For nearly 40 years, his privately owned company supplied steel to contractors who helped transform New York’s skyline. In 1970, this impact on the skyline began with the construction of World Trade Center Tower 4 and was followed by the construction of buildings for Hearst, Bloomberg, Bear Sterns, and Goldman Sachs, and as the Time Warner Center. His company also supplied steel for the construction of professional sports stadiums and arenas, which included the Yankees, Giants, Patriots, Ravens, Redskins, Celtics, 76ers, Wizards, and the Devils. In 2007, Bouras Industries ceased operations with the sale of four companies and more than 700 employees. Mr. Bouras’ business achievements enabled him to positively impact the lives of thousands of people in need, including those in pursuit of higher education, as well as numerous non-profit institutions throughout the world. He exhibited extraordinary commitment to his local parish, Holy Trinity Church, which he helped found and served on the parish council for more than 40 years.

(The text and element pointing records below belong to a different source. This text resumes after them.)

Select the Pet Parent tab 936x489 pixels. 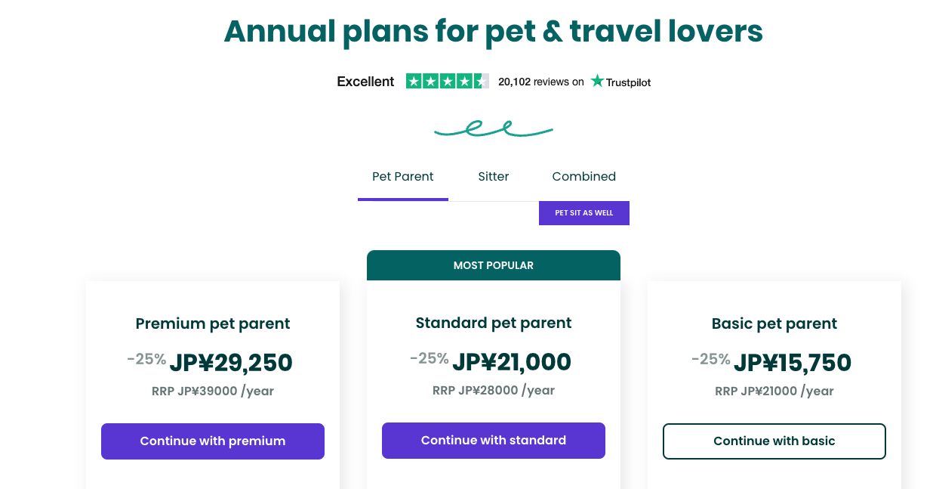point(403,177)
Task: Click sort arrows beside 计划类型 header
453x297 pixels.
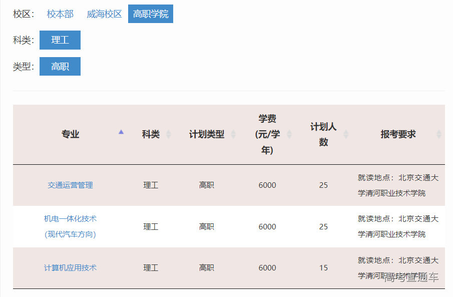Action: (x=233, y=134)
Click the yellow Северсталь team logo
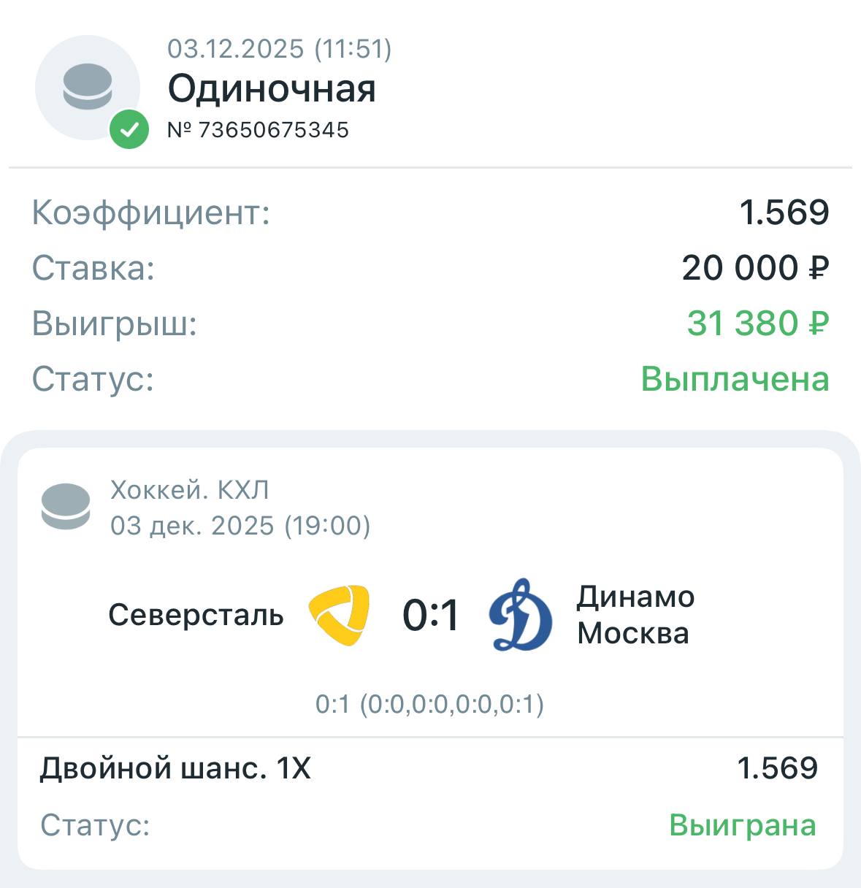 click(340, 615)
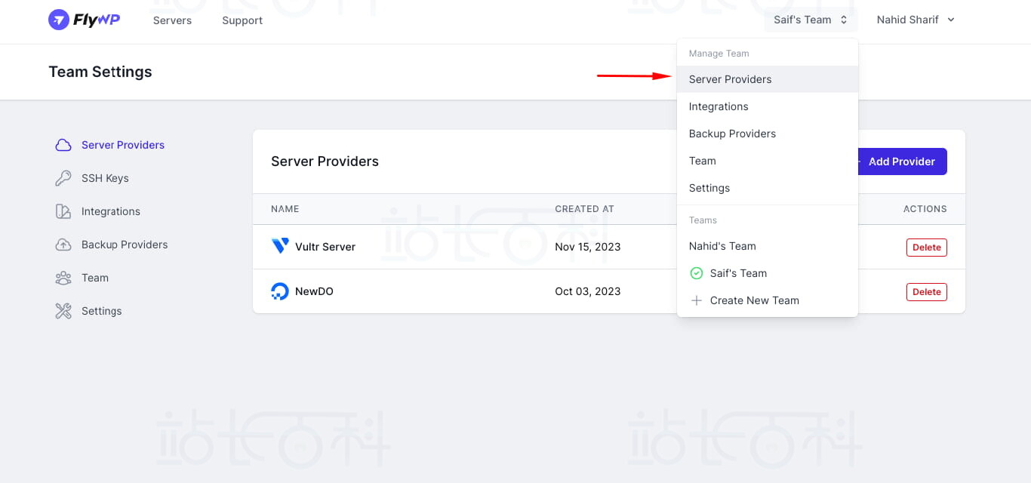This screenshot has width=1031, height=483.
Task: Open the Servers navigation link
Action: point(172,20)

His support of the Ecumenical Patriarchate, the Greek Orthodox Archdiocese of America, Hellenic College, Orthodox Christian Mission Center, and numerous philanthropic causes typified his enduring generosity for humanitarian projects. A 25- year member of the Archdiocesan Council and National Council of the Order of St. Andrew the Apostle, Archon Vice Commander Bouras was central to expanding initiatives of these important institutions. His philanthropy empowered the Orderof St. Andrew to develop a multifaceted domestic and international strategic plan to secure religious freedom for the Ecumenical Patriarchate. Mr. Bouras was the recipient of numerous awards and honors, including an honorary Doctor of Humanities from Hellenic College, the Ellis Island Medal of Honor, the Alpha Omega Council Lifetime Achievement Award, the Hellenic Heritage Achievement Award from the American Hellenic Institute, the Entrepreneur of the Year Award from Ernst and Young, the Humanitarian Philanthropic Award from the Cyprus Federation of America, the Athenagoras Human Rights Award from the Order of St. Andrew the Apostle, and the Republican Senatorial Medal of Freedom, the highest honor the Republican members of the U.S. Senate can bestow.
Mr. Bouras is survived by his sister-in-law Tina Kariotis and brother-in-law John Mathrusse; nieces Susan Tseng (Greg), Pamela Kariotis (James), Elizabeth Smejda (Karolus), and Georgeane Valos (John); nephews James Mathrusse (Jiemin) and Robert Kariotis; grandnieces Katie and Emma; and grandnephews Matt, Brian, Andrew, and Rocco.
Funeral services were held Dec. 27 at Holy Trinity Church with Archbishop Demetrios officiating, assisted by Metropolitan Evangelos of New Jersey, with several other clergy participating. Burial followed at Fairview Cemetery in Westfield. Memorial donations may be made to St. Anna Greek Orthodox Church in Flemington, N.J. and/or Holy Trinity Greek Orthodox Church in Westfield, NJ.